Stanley Fish writes:
The only thing that might fly — and I’m hardly optimistic — is politics, by which I mean the political efforts of senior academic administrators to explain and defend the core enterprise to those constituencies — legislatures, boards of trustees, alumni, parents and others — that have either let bad educational things happen or have actively connived in them.
And when I say “explain,” I should add aggressively explain — taking the bull by the horns, rejecting the demand (always a loser) to economically justify the liberal arts, refusing to allow myths (about lazy, pampered faculty who work two hours a week and undermine religion and the American way) to go unchallenged, and if necessary flagging the pretensions and hypocrisy of men and women who want to exercise control over higher education in the absence of any real knowledge of the matters on which they so confidently pronounce.The real problem is surely the myths, pretensions, and hypocrisy that Fish identifies.
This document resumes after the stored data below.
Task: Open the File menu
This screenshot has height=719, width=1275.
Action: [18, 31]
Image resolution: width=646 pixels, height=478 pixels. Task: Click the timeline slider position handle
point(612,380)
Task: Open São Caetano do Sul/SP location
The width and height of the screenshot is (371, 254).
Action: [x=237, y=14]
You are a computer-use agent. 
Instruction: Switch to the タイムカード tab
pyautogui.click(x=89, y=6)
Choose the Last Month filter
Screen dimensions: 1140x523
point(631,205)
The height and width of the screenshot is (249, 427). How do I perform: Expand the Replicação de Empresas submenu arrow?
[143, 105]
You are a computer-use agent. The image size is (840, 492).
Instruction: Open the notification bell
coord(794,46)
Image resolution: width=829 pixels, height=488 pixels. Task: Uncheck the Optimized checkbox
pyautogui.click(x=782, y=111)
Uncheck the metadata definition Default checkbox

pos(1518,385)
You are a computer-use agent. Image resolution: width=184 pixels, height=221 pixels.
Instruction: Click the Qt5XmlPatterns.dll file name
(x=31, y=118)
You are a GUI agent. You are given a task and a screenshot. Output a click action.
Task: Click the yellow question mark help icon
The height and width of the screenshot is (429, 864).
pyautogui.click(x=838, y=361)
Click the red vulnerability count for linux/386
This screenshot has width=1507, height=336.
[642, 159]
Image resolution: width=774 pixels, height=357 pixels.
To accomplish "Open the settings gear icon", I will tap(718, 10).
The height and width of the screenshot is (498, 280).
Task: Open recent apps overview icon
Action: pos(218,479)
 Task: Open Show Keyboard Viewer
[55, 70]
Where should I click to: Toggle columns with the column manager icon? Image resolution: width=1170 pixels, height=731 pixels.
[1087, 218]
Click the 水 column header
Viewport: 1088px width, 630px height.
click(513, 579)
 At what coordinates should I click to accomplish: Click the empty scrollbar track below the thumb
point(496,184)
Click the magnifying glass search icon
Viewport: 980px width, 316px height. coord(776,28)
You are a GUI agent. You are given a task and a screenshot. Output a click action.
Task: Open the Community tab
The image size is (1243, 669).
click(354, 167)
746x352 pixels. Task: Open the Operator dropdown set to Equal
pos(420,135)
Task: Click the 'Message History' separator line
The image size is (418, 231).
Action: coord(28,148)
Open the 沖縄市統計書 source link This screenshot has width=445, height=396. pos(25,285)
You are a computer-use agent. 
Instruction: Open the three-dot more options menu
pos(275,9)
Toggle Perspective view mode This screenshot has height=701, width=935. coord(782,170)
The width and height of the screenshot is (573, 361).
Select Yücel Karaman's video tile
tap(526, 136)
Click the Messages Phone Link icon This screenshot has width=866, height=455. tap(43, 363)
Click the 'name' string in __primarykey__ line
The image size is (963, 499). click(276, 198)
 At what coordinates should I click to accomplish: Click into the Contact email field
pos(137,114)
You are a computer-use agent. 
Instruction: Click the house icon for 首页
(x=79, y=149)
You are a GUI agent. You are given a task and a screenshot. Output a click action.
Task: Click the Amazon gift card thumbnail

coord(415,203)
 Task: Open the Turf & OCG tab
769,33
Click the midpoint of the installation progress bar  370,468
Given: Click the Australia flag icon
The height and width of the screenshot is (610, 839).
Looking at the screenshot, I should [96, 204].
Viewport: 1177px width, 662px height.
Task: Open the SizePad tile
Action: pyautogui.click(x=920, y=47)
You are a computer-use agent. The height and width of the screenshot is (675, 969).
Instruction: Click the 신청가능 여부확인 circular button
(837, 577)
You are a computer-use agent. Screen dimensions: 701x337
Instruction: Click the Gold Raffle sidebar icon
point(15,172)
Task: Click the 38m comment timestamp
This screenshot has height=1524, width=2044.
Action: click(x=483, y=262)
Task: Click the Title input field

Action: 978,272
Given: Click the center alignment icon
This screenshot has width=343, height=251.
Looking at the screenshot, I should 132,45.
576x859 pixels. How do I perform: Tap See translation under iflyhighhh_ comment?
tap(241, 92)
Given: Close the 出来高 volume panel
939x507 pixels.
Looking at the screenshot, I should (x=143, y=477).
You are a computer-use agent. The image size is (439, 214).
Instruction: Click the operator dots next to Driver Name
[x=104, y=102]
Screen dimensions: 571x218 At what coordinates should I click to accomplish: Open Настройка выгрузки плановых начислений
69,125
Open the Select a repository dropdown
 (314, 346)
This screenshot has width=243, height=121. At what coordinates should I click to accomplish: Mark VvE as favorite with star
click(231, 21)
There's the crisis, although surely it was ever thus. Myths aren't new.
Finally, at least for now, here's another essay on the crisis, which says:
Search JSTOR for the phrase “crisis in the humanities.” Starting with the oldest articles first, I stopped reading at record 69 out of 217. The phrase first appears in a JSTOR journal in 1922, and from 1940 on becomes a steady stream of complaints. I think this is enough evidence to suggest that there has been a sense of crisis in the humanities almost as long as there have been departments of humanities. The organization of modern universities seems timeless, but the development of departments and disciplines as we know them now is a product of the late 19th century. Not only is the sense of crisis decades old and persistent, but for the most part the causes are as well. Students are choosing professional programs over the humanities; the sciences have the most authority and get the most funding; there are too many humanities PhDs; they’re evaluated by standards appropriate to the sciences but not the humanities.This last sentence gives a pretty good summary of what people generally mean when they talk about the humanities being in crisis. If students' choosing professional programs is a problem we could close (or just not open) these programs, or explain to students and their parents why an ambition to be a lawyer is not a good reason to major in Pre-Law rather than Politics or History or Philosophy or English. Sciences surely get more funding because businesses give them grants, and there's nothing inherently wrong with that. (Of course it's easy to see how it might create problems in some cases.) Too many PhDs is a problem, but the solution is relatively obvious. Universities should hire more professors or admit fewer graduate students. Scientists have more authority and receive more money? This shouldn't matter, unless it mean that sciences are being favored irrationally, because of a general sense by people with power and money that science is somehow better than the humanities. And this brings us back to Fish's point about myth and about the hubris of people who want to manipulate higher education without really knowing anything about the subjects involved. The crisis of the humanities is not within the humanities, in other words. It is an ethical crisis in people outside the humanities, and in those within who connive with them. Changing the humanities in order to cater to these people is just adding to the problem. Or so it seems to me.